By cold statistics, Warne had not had such a profound influence on Australian cricket in his time as Dennis Lillee in his. Australia were already on the rise when Warne joined the team and, when they had their crowning moment, in the Caribbean in 1994-95, he was good, but not dominant. He takes fewer wickets per match than Lillee at a more profligate average. Moreover, Australia can and do win matches without him. But Warne's impact can never be understated. When he was first picked, cricket was under the tyranny of fast bowling and aching for another dimension.
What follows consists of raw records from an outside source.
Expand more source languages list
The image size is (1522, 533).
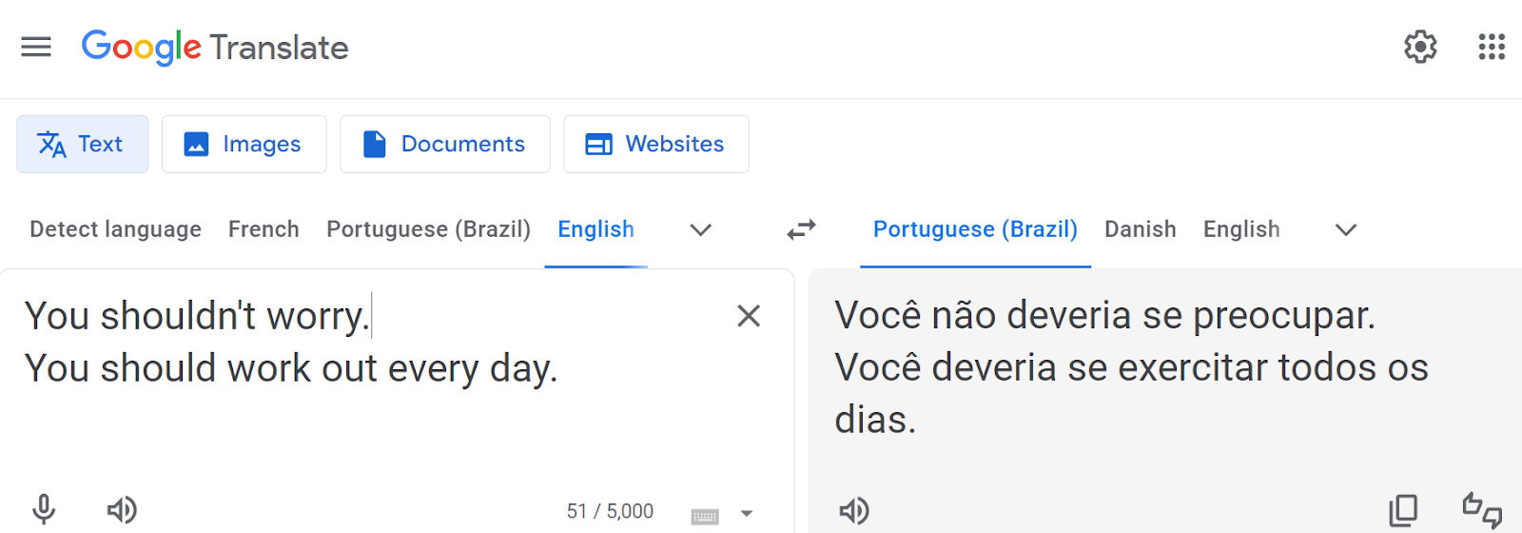coord(701,229)
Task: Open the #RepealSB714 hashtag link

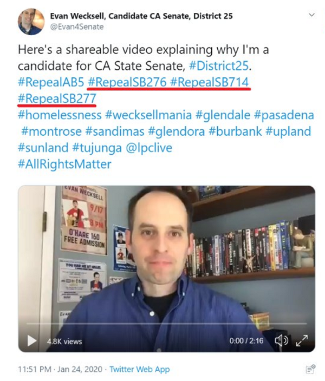Action: [210, 82]
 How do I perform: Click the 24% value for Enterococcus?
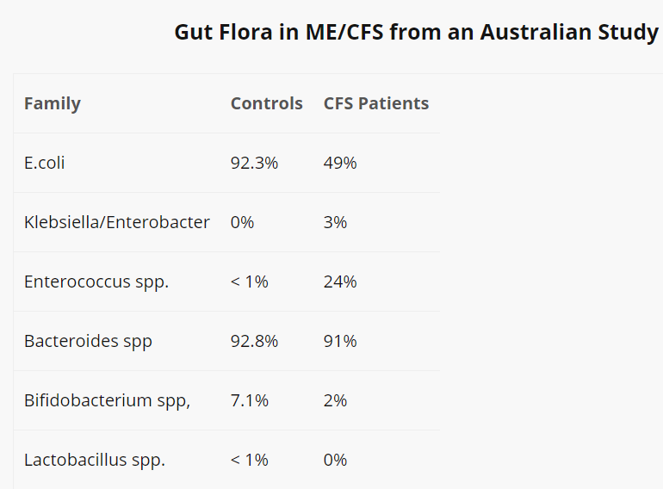[340, 282]
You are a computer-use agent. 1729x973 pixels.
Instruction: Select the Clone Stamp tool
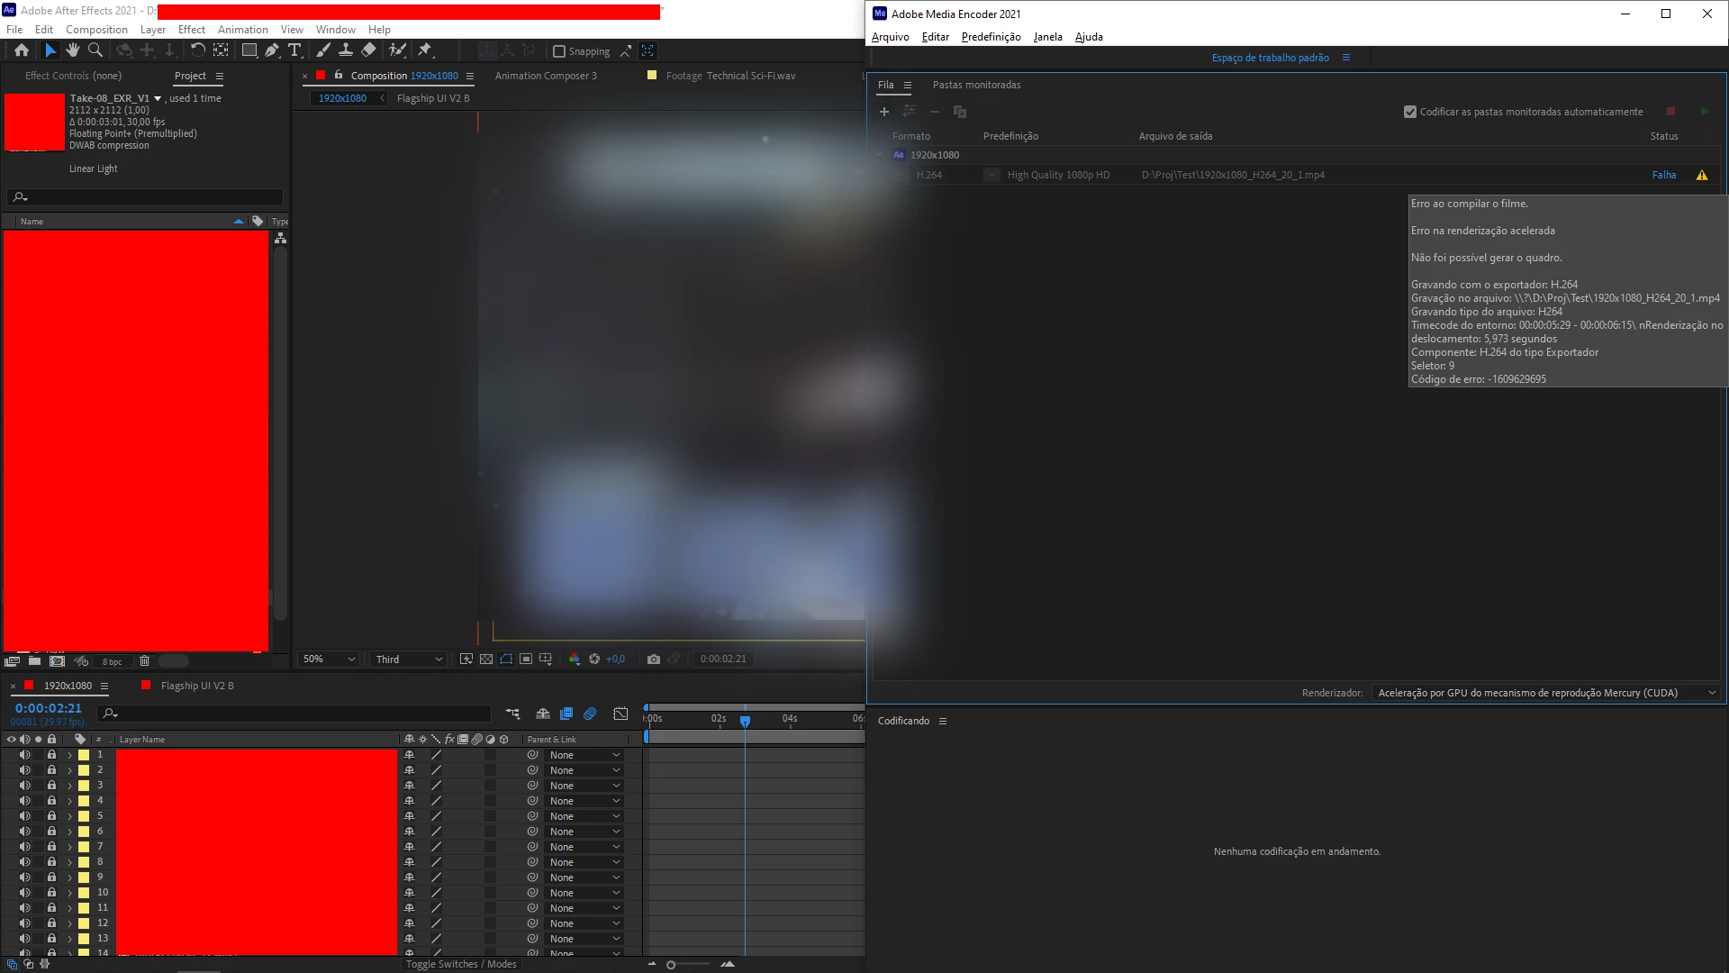click(x=346, y=50)
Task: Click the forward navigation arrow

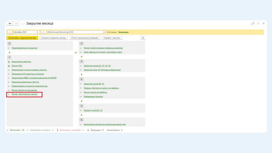Action: click(x=16, y=24)
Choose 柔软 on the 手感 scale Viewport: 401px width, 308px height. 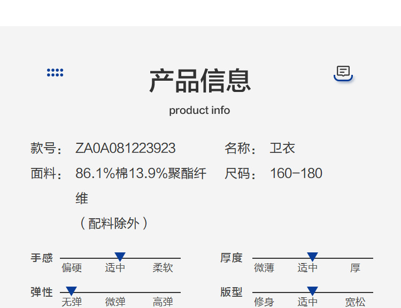[163, 268]
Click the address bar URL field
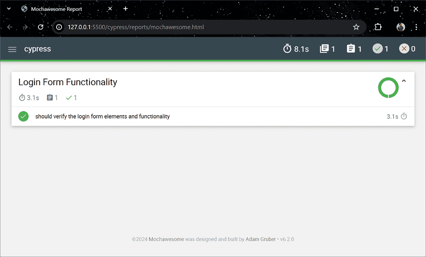The image size is (426, 257). click(x=200, y=27)
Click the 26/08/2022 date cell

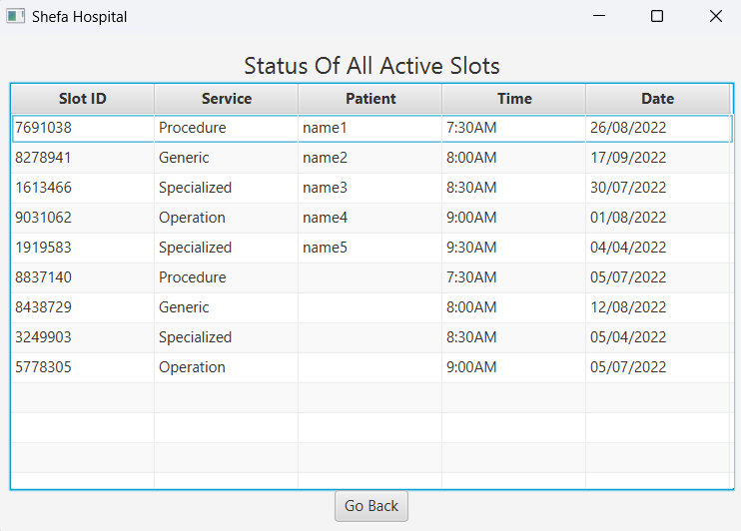tap(628, 128)
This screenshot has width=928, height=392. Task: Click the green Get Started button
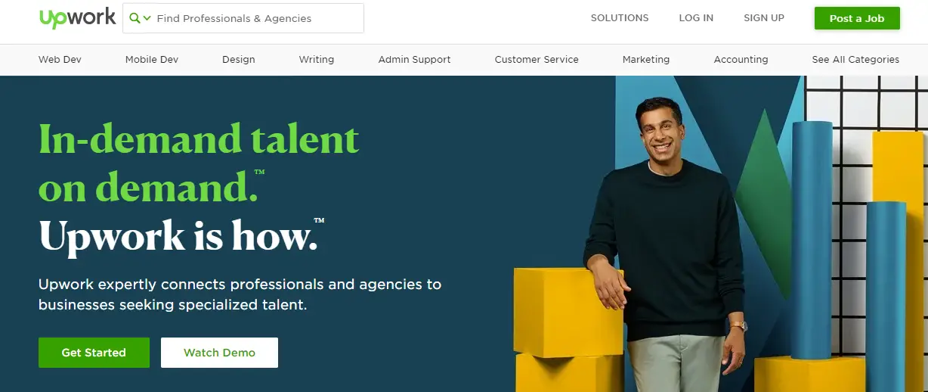94,353
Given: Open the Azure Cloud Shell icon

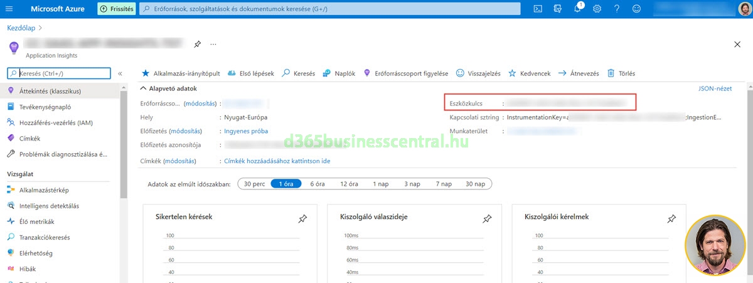Looking at the screenshot, I should [x=538, y=9].
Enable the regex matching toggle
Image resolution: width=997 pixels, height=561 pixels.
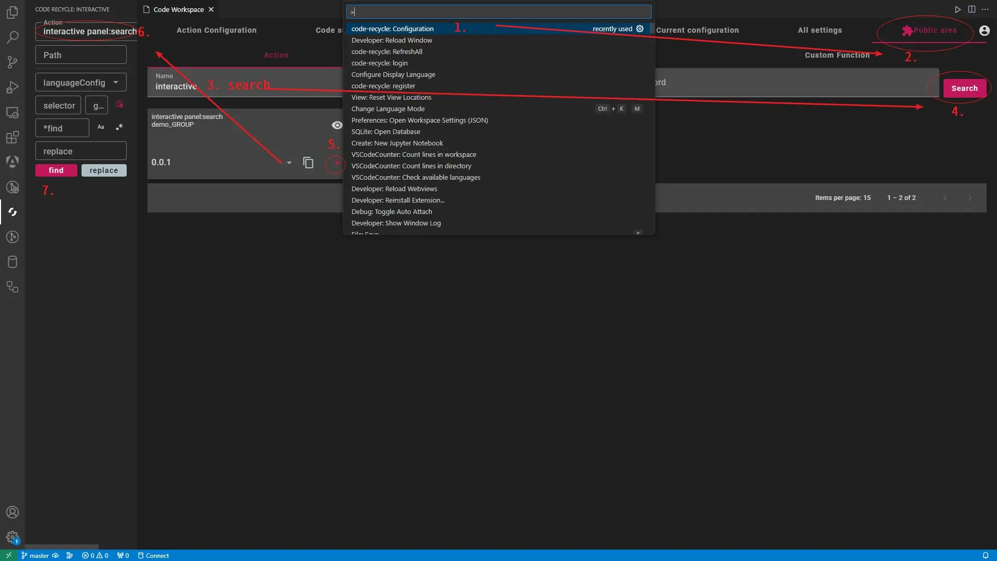pos(119,127)
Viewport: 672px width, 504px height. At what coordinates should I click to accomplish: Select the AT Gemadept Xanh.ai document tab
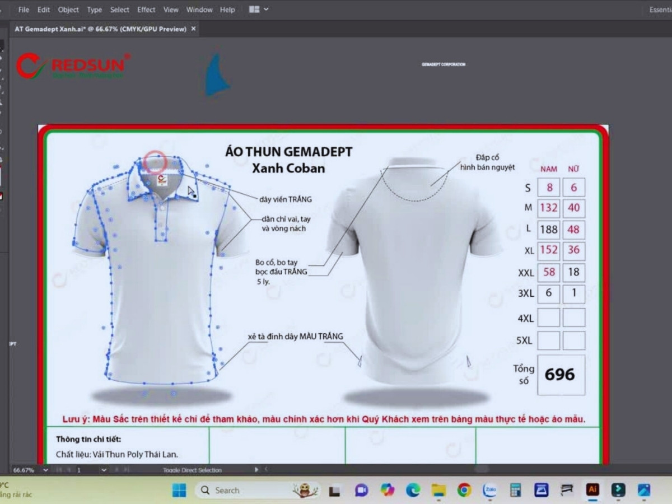[x=101, y=29]
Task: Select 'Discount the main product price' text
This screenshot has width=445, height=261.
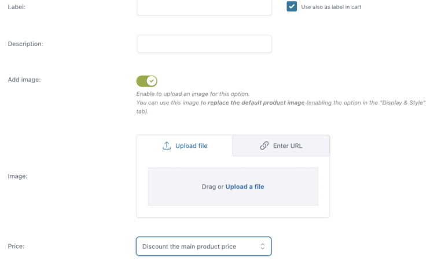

Soon enough, the world came to know that a man could take Test wickets by seduction as well as extortion.

And the legend grew, moment by moment, coup by coup, performance by performance. He made fools of good players, short work of fools. Australia's method was indestructibly simple: bat first, bowl last, win quickly. Always it was the stage that invigorated him as much as the challenge. For Victoria, who play in empty stadia, he averages more than 40. But for Australia, he has taken more than 350 wickets and, although projections for him to take 600 now seem fanciful, he is already by some margin the most successful spinner in Test history.

At length, intimations came of Warne's mortality. Wear, tear and public glare took a toll, Variously, the fitness of his finger, shoulder, stomach, ethics and manners for Test cricket were called into question, but not until recently, when he returned too hastily from shoulder surgery, was his capability doubted.

Physically, undoubtedly, his powers have declined, but not his hold on opponents. So it was that on the biggest stage of all, at the climax of the World Cup, at a moment when Australia looked impossibly behind, he came again. The only caveat on making him one of the cricketers of the 20th century is that he may yet figure in deliberations for the 21st.